WHAT IS NEEDED
The line containing "1005x550 pixels." marks the start, and the last line of the records below marks the end. Print that run exactly and nothing else.
*** DATA FOR THIS TASK Section Begins ***
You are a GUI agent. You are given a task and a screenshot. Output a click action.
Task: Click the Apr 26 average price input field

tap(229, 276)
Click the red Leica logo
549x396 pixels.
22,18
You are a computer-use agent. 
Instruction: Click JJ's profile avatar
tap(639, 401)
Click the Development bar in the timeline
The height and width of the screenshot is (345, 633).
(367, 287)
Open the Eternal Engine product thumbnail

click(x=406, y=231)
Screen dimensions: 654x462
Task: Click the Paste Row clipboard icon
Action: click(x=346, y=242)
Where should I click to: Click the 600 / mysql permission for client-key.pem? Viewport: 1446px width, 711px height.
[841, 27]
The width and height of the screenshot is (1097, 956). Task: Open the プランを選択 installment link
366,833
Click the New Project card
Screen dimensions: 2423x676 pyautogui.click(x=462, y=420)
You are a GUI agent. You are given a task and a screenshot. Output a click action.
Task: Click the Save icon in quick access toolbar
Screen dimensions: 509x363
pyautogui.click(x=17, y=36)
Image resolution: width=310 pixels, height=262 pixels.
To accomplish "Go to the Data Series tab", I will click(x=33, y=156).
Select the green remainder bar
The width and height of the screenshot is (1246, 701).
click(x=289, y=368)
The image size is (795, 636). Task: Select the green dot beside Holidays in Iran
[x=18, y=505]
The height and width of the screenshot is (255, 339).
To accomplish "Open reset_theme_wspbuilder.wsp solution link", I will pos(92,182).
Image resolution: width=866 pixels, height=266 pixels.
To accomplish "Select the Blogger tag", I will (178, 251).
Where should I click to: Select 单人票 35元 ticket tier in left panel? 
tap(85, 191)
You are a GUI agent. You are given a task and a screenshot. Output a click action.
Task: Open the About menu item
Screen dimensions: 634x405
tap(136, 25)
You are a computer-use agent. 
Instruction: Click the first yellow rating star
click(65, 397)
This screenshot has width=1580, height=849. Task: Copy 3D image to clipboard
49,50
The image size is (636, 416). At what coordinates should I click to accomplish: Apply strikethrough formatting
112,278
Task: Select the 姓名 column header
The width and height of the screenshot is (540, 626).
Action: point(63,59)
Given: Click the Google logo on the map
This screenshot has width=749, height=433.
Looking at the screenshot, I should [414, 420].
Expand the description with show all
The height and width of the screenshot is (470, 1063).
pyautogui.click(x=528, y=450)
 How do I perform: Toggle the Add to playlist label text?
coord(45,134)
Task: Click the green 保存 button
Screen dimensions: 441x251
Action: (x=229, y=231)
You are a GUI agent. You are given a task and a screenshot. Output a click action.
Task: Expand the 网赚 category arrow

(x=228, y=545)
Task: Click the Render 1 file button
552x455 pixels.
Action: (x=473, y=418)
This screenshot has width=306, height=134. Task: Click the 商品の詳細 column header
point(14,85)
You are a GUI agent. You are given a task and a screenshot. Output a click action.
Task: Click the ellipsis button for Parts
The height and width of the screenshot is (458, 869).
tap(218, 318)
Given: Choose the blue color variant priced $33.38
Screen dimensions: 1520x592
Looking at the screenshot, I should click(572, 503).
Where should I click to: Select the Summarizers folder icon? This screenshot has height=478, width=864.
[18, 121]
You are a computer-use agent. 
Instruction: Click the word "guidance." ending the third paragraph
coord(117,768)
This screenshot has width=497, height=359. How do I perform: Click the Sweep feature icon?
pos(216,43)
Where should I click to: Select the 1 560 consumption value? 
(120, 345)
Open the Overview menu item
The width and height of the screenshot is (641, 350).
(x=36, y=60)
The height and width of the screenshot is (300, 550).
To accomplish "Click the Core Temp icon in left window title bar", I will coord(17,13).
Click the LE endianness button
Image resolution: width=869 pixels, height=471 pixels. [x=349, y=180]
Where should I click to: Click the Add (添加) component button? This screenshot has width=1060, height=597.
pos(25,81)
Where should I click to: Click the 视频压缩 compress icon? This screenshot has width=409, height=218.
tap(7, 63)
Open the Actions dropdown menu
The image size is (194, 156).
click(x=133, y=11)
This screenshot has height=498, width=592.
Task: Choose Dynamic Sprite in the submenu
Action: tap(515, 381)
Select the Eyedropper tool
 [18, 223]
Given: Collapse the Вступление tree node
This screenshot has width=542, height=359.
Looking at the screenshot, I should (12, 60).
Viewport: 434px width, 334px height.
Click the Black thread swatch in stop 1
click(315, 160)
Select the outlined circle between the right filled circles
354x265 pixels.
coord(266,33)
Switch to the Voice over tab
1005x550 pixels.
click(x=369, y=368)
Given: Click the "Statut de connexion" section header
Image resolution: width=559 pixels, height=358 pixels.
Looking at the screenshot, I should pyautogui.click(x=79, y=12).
*** DATA FOR THIS TASK Section Ends ***
RESPONSE TO THIS TASK
1005x550 pixels.
click(x=369, y=368)
Given: Click the "Statut de connexion" section header
Image resolution: width=559 pixels, height=358 pixels.
Looking at the screenshot, I should pyautogui.click(x=79, y=12).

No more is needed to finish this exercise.